What is Christmas?
Posted: Thursday, December 23, 2010 11:57 am
The Messenger, December 23, 2010
By members of Obion County Ministerial Association
What is Christmas to you? I remember when Christmas never seemed to arrive. It was the long-awaited holiday of decorations and cakes and candies and candles and … gifts. It was the season of family and friends and fun … gifts. But it took forever to arrive.
Writer and thinker Anais Nain noted that we do not see things as they are, but we see things as we are. Children are impatient and have little understanding of time, as they have never experienced the longitude of time, so it takes forever to come round to special days. For those of us who have sped round the sun a few turns, it seems as if time speeds and speeds until it reaches terrifyingly dizzy velocity.
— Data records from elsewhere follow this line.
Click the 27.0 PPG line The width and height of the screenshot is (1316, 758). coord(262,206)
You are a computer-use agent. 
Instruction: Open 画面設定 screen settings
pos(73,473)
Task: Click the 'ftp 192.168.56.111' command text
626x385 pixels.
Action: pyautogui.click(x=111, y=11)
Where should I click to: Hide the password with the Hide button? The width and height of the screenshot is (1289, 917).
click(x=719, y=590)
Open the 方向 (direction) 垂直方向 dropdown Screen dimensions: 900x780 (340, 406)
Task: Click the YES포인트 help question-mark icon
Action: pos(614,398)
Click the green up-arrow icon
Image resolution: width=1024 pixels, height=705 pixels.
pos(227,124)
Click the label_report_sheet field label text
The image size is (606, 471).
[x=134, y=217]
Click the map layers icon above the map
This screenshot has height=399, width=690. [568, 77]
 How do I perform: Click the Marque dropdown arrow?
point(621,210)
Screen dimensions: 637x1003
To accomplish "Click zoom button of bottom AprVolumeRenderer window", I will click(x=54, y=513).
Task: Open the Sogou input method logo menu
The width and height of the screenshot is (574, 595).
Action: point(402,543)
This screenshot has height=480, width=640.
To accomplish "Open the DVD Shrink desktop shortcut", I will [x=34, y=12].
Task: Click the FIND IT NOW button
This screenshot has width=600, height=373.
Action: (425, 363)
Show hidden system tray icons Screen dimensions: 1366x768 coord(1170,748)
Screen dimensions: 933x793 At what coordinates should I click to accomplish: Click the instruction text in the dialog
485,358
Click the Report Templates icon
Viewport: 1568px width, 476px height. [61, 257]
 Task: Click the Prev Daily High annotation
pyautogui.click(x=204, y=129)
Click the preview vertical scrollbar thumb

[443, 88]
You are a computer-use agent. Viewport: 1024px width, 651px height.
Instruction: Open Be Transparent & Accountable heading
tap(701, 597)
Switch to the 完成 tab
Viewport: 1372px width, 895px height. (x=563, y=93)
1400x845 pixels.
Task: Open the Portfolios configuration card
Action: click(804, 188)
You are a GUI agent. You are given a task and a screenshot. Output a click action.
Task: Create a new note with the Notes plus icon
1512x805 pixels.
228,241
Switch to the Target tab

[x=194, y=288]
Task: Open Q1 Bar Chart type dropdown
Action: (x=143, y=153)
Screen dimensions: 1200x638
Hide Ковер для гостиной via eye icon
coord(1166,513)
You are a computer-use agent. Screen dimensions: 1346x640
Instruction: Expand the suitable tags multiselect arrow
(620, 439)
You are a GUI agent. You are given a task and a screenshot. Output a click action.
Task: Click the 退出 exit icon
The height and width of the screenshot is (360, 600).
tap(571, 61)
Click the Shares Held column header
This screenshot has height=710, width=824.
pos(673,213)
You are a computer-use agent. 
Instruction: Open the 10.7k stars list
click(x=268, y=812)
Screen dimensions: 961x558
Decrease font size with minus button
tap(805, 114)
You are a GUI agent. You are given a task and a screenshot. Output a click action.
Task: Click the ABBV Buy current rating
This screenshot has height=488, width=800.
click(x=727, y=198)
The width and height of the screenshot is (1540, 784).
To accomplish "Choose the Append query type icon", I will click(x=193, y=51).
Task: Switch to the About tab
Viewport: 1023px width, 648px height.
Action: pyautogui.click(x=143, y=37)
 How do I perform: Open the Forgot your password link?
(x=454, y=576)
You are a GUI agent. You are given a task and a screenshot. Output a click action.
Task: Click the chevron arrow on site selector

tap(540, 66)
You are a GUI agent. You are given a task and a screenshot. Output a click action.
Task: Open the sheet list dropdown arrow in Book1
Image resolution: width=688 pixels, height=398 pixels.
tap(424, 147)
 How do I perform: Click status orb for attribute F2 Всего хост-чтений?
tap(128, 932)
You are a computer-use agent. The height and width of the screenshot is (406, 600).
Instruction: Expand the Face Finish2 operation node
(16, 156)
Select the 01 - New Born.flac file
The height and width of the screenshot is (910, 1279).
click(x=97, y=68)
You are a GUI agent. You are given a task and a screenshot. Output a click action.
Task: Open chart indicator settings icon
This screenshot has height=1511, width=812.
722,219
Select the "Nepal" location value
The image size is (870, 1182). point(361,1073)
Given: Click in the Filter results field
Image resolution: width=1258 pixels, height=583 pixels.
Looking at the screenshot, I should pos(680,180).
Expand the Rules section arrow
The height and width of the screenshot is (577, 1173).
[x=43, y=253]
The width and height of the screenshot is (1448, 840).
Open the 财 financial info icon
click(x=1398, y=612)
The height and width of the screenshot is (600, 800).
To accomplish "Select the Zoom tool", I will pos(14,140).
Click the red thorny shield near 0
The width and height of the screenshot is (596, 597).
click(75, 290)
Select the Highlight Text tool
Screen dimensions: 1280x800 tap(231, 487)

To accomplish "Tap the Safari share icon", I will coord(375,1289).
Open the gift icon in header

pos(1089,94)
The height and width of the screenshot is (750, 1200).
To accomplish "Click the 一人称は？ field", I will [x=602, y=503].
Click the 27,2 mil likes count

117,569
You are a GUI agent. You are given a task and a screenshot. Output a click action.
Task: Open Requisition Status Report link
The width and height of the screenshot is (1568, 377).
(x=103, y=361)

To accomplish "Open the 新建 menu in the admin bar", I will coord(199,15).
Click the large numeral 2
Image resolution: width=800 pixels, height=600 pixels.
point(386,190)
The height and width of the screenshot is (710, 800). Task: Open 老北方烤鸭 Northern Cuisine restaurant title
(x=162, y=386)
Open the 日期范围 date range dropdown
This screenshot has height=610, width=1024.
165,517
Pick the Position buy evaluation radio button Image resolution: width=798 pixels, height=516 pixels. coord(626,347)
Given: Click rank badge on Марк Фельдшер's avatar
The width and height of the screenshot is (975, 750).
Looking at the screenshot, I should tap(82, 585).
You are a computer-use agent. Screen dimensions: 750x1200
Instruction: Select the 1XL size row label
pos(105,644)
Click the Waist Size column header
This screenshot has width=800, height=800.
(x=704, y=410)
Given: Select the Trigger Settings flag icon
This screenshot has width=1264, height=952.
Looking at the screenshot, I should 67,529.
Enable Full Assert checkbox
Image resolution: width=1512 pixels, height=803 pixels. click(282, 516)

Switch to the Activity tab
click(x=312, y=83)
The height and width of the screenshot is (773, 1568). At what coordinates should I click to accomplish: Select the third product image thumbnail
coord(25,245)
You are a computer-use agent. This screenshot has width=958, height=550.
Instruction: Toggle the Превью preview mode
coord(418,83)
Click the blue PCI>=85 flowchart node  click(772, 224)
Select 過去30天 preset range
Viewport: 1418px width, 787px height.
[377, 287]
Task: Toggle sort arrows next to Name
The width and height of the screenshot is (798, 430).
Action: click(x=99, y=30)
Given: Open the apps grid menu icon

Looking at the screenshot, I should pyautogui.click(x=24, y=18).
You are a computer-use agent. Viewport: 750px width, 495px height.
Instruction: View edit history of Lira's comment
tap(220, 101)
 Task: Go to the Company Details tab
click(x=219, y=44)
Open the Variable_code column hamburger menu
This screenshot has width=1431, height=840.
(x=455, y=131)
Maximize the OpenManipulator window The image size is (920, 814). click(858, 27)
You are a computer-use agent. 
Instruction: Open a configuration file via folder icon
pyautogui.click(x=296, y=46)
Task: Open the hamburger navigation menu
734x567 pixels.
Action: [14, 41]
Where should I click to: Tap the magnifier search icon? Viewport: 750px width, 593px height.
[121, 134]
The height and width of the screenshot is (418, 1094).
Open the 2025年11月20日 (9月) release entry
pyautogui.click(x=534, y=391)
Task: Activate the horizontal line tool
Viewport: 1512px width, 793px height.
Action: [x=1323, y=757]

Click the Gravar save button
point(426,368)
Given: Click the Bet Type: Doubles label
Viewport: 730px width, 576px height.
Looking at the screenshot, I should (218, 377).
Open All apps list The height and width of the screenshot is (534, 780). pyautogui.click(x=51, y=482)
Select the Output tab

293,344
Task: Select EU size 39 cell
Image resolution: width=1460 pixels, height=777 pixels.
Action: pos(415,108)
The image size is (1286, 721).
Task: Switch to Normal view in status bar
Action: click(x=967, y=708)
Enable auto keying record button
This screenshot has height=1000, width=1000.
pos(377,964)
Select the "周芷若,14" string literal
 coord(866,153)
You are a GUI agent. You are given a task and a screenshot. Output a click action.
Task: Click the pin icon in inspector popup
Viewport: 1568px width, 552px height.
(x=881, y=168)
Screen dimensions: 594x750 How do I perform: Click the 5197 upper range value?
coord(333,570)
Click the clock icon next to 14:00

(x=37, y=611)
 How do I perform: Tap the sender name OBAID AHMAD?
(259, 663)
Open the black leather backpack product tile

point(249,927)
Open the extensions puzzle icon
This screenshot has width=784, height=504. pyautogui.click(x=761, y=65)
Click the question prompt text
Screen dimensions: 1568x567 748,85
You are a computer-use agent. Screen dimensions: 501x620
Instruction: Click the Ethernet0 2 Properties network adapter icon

The shepherds in the fields near Bethlehem saw Christmas as a glorious, wondrous gift. They heard the song of angels, saw the lights of heaven, felt the warmth of the unspeakable love of God. They were not afraid to leave their “bovine charges,” the sheep which were their livelihood, to go to see this wondrous thing which had come to pass. Risking everything, they went to claim, or at last behold, a treasure beyond imagination. And they shared, like wild and crazed people, what they had beheld, as Luke (2:20) tells us, “And the shepherds returned glorifying God and praising Him for all they had seen and heard ….”
Where were the others of the towns and fields? They saw the birth of another squalling baby of immigrant pauper parents as just another mouth to feed, another trouble maker to control, another job taken by an untutored day laborer.
How do we see Christmas today? If we see it not as it was but as we are, perhaps how we see Christmas will tell us a bit about how we see ourselves and our relationship with God, our environment and each other. Is it busy, a chore or hassle? Is it what we get or what we must give? Are we glad when the rush is over and the tree goes out with the next morning’s trash? Is it the time we must rethink the budget and muddle over monetary mania? Or has it become a soul comfort, the warmth of the reflected fires of God’s tender love and eternal mercy within us and particularly and especially through us to the least of these our brothers and sisters?